OTTAWA (CP) — Even under a best-case scenario, the country's tourism industry will take a $519-million hit from SARS this year, the Canadian Tourism Commission says.

The revenue shortfall from a decline in both domestic and international travellers could hit $722 million by 2006 if outbreaks of the potentially fatal respiratory illness continue, the http://www.canadatourism.com commission says in a pair of reports released today.

In terms of jobs, the report says SARS could reduce tourism employment by nearly 5,300 positions this year, and 7,350 by 2006.

Under a worst-case scenario, fiscal shortfalls could hit $1.8 billion this year and $10.6 billion by 2006 if there is an extended outbreak of the disease, the commission said.

The two reports were conducted by PKF Consulting for the commission and the Ontario Tourism, Culture and Recreation Department.

The papers assess the impact of the Iraq war and SARS on the tourism industry in Canada. They were prepared in May and June, before a second outbreak of SARS gripped Toronto. There have been no new cases in over a month, but 39 Canadians have died from the disease.

The research found the Canadian accommodation industry got off to a good start with a 2.6 per cent increase in overnight demand in January and February. But levels declined by 1 per cent in March and fell sharply in April by over 11 per cent compared with 2002.

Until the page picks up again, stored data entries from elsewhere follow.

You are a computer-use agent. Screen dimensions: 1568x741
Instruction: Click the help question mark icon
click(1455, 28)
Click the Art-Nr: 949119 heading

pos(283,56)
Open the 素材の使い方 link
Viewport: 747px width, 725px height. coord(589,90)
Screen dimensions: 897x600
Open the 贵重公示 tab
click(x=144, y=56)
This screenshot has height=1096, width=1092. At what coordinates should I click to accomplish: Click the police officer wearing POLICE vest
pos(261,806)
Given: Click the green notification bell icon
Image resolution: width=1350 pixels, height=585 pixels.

In April, the accommodation industry lost more than 662,000 occupied room nights through cancellations and an erosion in travel due largely to perceptions regarding SARS and, to a lesser extent, terrorism and the Iraq war, the commission said in a statement.

The room revenue loss to the Canadian accommodation industry in April compared with a year ago was estimated at $92 million — $60 million in the province of Ontario, with a $39 million loss for the greater Toronto area.

The impact on tourism-related taxes attributed to the best-case scenario was estimated to deduct $161 million from government revenues in 2003 and a total of $224 million from 2003 to 2006.

For the federal government alone, the corresponding tax shortfall for 2003 and cumulative 2003 to 2006 is estimated to be $88 million and $123 million, respectively.